Repeat the data exactly as it stands.

((

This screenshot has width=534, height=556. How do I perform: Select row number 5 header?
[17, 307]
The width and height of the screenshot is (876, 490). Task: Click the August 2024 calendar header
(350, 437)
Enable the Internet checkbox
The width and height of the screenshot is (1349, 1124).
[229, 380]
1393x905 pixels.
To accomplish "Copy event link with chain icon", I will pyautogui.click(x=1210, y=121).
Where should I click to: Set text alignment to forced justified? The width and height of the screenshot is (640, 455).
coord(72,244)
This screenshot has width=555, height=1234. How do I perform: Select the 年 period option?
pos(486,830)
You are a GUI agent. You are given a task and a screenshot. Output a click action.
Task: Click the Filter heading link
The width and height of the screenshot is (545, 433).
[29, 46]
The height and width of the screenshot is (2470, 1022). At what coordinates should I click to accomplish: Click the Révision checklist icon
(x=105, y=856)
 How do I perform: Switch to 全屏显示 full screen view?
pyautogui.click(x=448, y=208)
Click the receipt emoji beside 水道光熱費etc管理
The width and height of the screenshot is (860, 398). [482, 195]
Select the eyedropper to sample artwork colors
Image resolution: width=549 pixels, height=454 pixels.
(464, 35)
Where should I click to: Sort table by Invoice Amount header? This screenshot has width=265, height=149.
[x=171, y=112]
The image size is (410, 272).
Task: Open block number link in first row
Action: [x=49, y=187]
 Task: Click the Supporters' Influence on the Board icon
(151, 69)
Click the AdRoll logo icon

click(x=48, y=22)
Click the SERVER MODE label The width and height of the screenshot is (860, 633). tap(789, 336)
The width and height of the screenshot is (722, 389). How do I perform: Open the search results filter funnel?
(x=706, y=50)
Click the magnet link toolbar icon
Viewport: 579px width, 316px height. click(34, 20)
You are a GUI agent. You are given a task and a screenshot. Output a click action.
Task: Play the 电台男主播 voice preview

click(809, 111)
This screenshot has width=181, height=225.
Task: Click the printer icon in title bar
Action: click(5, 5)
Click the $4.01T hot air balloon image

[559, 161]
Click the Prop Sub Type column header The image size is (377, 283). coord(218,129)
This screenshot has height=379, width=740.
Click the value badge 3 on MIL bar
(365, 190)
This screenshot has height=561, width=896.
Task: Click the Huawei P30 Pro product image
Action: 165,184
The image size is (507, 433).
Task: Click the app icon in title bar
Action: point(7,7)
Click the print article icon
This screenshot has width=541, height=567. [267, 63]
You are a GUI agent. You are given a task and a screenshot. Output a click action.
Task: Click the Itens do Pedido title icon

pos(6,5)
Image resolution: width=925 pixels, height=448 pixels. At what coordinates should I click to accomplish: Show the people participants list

))

• **Output of the exercise**
This screenshot has width=534, height=556. How do I perform: Select row number 5 header?
[17, 307]
The width and height of the screenshot is (876, 490). Task: Click the August 2024 calendar header
(350, 437)
Enable the Internet checkbox
The width and height of the screenshot is (1349, 1124).
[229, 380]
1393x905 pixels.
To accomplish "Copy event link with chain icon", I will pyautogui.click(x=1210, y=121).
Where should I click to: Set text alignment to forced justified? The width and height of the screenshot is (640, 455).
coord(72,244)
This screenshot has width=555, height=1234. How do I perform: Select the 年 period option?
pos(486,830)
You are a GUI agent. You are given a task and a screenshot. Output a click action.
Task: Click the Filter heading link
The width and height of the screenshot is (545, 433).
[29, 46]
The height and width of the screenshot is (2470, 1022). At what coordinates should I click to accomplish: Click the Révision checklist icon
(x=105, y=856)
 How do I perform: Switch to 全屏显示 full screen view?
pyautogui.click(x=448, y=208)
Click the receipt emoji beside 水道光熱費etc管理
The width and height of the screenshot is (860, 398). [482, 195]
Select the eyedropper to sample artwork colors
Image resolution: width=549 pixels, height=454 pixels.
(464, 35)
Where should I click to: Sort table by Invoice Amount header? This screenshot has width=265, height=149.
[x=171, y=112]
The image size is (410, 272).
Task: Open block number link in first row
Action: [x=49, y=187]
 Task: Click the Supporters' Influence on the Board icon
(151, 69)
Click the AdRoll logo icon

click(x=48, y=22)
Click the SERVER MODE label The width and height of the screenshot is (860, 633). tap(789, 336)
The width and height of the screenshot is (722, 389). How do I perform: Open the search results filter funnel?
(x=706, y=50)
Click the magnet link toolbar icon
Viewport: 579px width, 316px height. click(34, 20)
You are a GUI agent. You are given a task and a screenshot. Output a click action.
Task: Play the 电台男主播 voice preview

click(809, 111)
This screenshot has width=181, height=225.
Task: Click the printer icon in title bar
Action: click(5, 5)
Click the $4.01T hot air balloon image

[559, 161]
Click the Prop Sub Type column header The image size is (377, 283). coord(218,129)
This screenshot has height=379, width=740.
Click the value badge 3 on MIL bar
(365, 190)
This screenshot has height=561, width=896.
Task: Click the Huawei P30 Pro product image
Action: 165,184
The image size is (507, 433).
Task: Click the app icon in title bar
Action: point(7,7)
Click the print article icon
This screenshot has width=541, height=567. [267, 63]
You are a GUI agent. You are given a task and a screenshot. Output a click action.
Task: Click the Itens do Pedido title icon

pos(6,5)
Image resolution: width=925 pixels, height=448 pixels. At what coordinates should I click to accomplish: Show the people participants list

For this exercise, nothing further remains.